実際に実験では、超加工食品を摂取した男性グループのホルモンバランスが乱れていることが確認されました。
3.精子運動率の低下
3つ目の害悪は、「生殖機能」への影響です。
超加工食品中心の食事をとったグループでは、男性ホルモン(テストステロン)と精子を作るのに重要な卵胞刺激ホルモン(FSH)が減少し、精子の運動性(泳ぐ力)も低下していました。
特に「精子の全運動率」が有意に下がったことは、将来的な男性不妊のリスクが高まることを示唆しています。
世界的に精子の質が低下している背景には、こうした食生活の変化もあるかもしれません。
カロリー制限しても避けられないリスクとは
今回の臨床試験の大きな特徴は、「両グループとも摂取カロリーと栄養バランスを厳密に揃えた」ことにあります。
つまり、“食べすぎ”や“偏った栄養”が原因ではなく、「加工の度合いそのもの」が健康に悪影響を及ぼすことが証明されたのです。
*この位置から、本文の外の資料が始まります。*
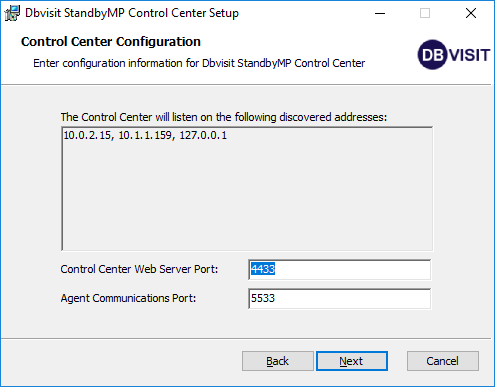Proceed with the Next button
This screenshot has height=387, width=495.
352,361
従来の研究では、超加工食品の害悪は「食べすぎによる肥満」や「糖質・脂質過多」といったカロリー由来のものと考えられてきました。
しかし今回の研究では、未加工食品に切り替えただけで、短期間でも体重や脂質、ホルモン・精子運動性などに大きな差が生まれたのです。
加えて、超加工食品には「食品添加物」や「保存料」「人工甘味料」なども多く含まれており、これらが体内にどのような長期的影響を与えるかは、まだ十分に解明されていません。
また、習慣的にこうした食品を摂取し続けることで、心臓病や糖尿病、がんなどの慢性疾患リスクがさらに高まることも、多数の疫学研究で示唆されています。

忙しい現代人にとって、パンやカップ麺、冷凍食品、スナック菓子といった「超加工食品」は欠かせない存在になっています。